=== Data extracts ===

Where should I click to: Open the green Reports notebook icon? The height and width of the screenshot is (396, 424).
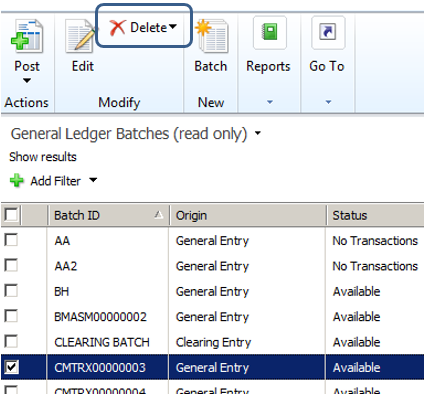click(x=270, y=33)
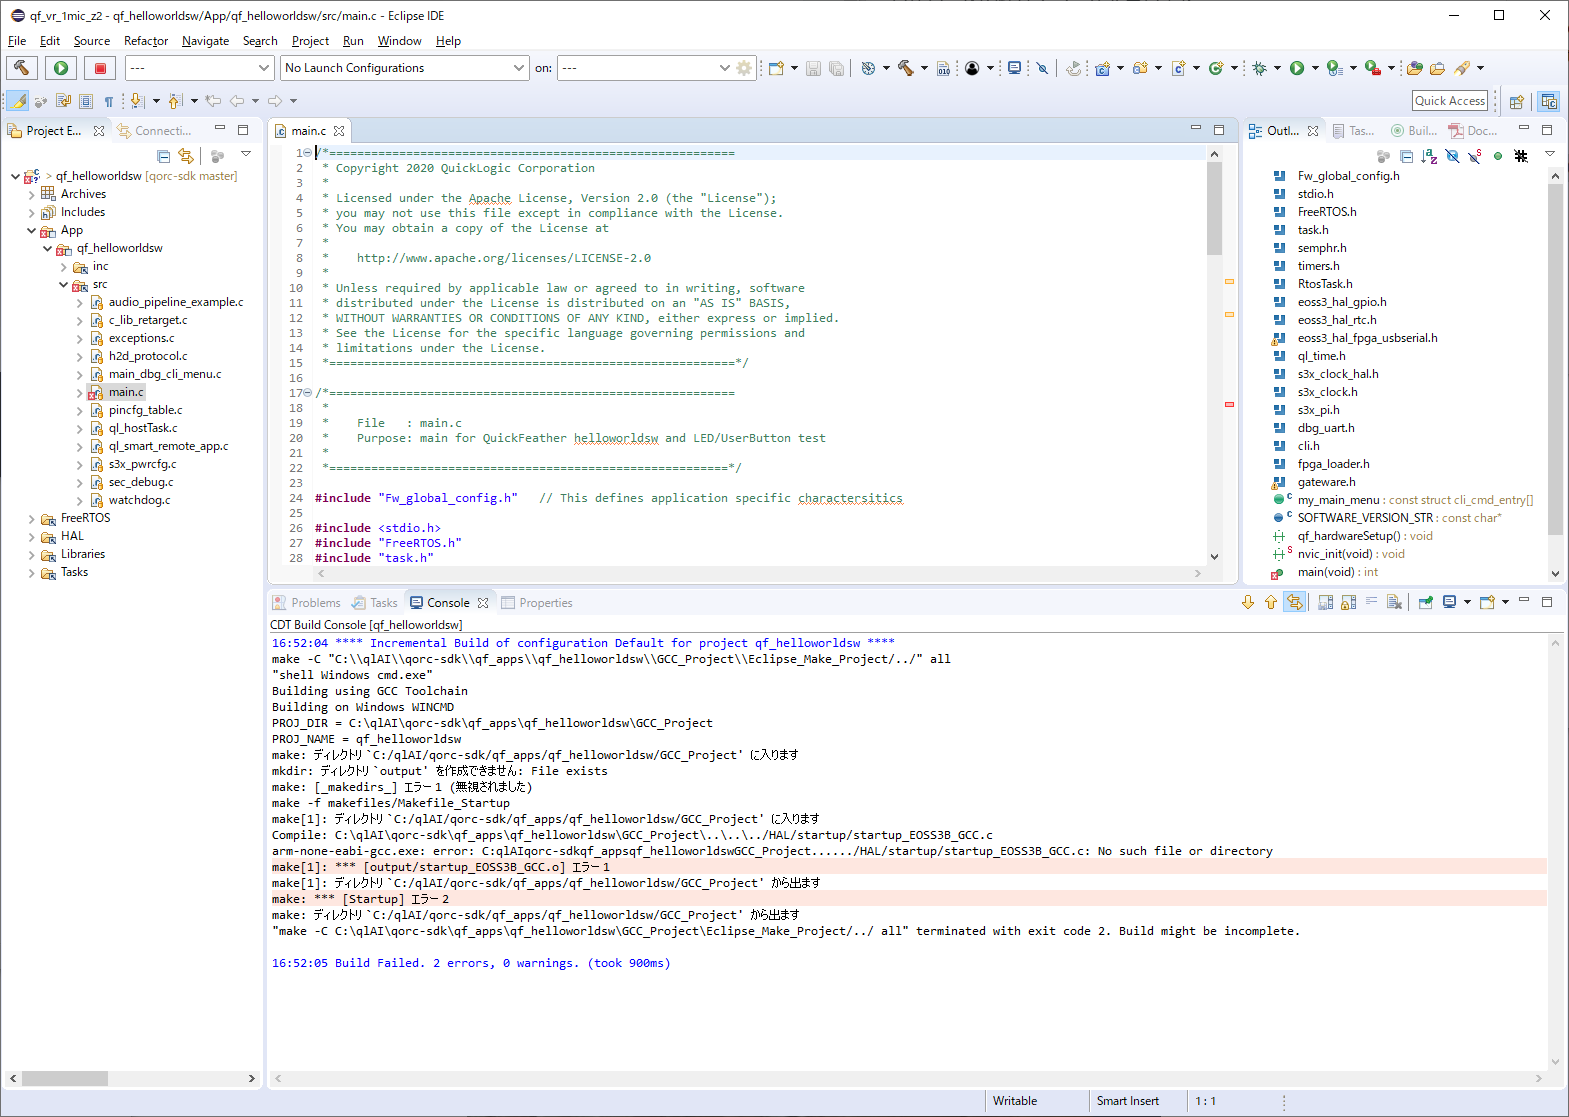Toggle Link with Editor in Project Explorer
The image size is (1569, 1117).
(186, 156)
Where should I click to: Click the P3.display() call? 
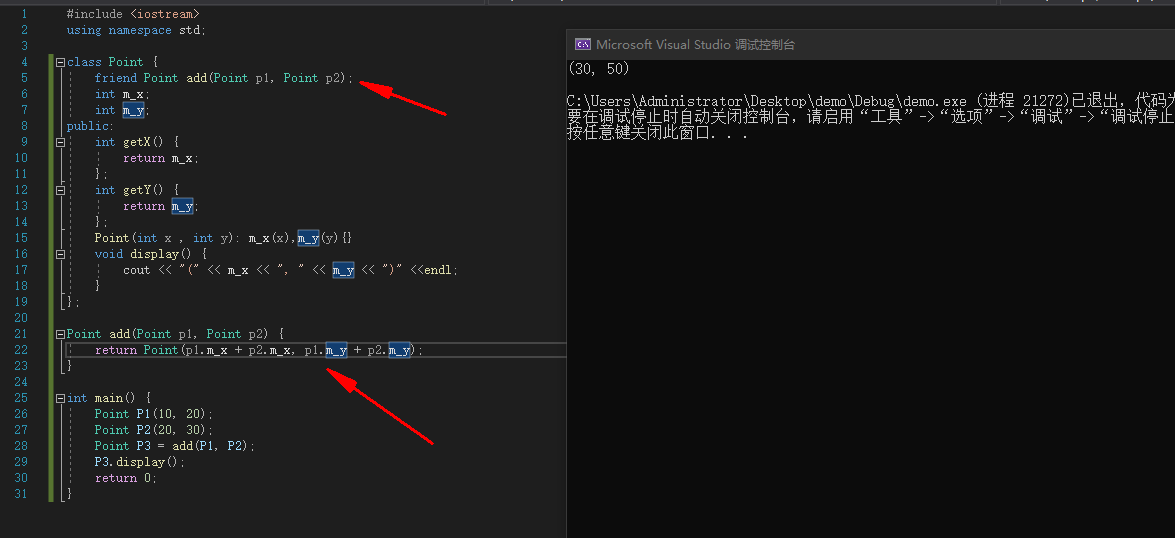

===

Assigned task: Excluding all pictures, reproduce the records exactly as they appear above.

Problem solution:
Where should I click to: Open the green Reports notebook icon? The height and width of the screenshot is (396, 424).
click(x=270, y=33)
Toggle Link with Editor in Project Explorer
The image size is (1569, 1117).
(186, 156)
Where should I click to: Click the P3.display() call? 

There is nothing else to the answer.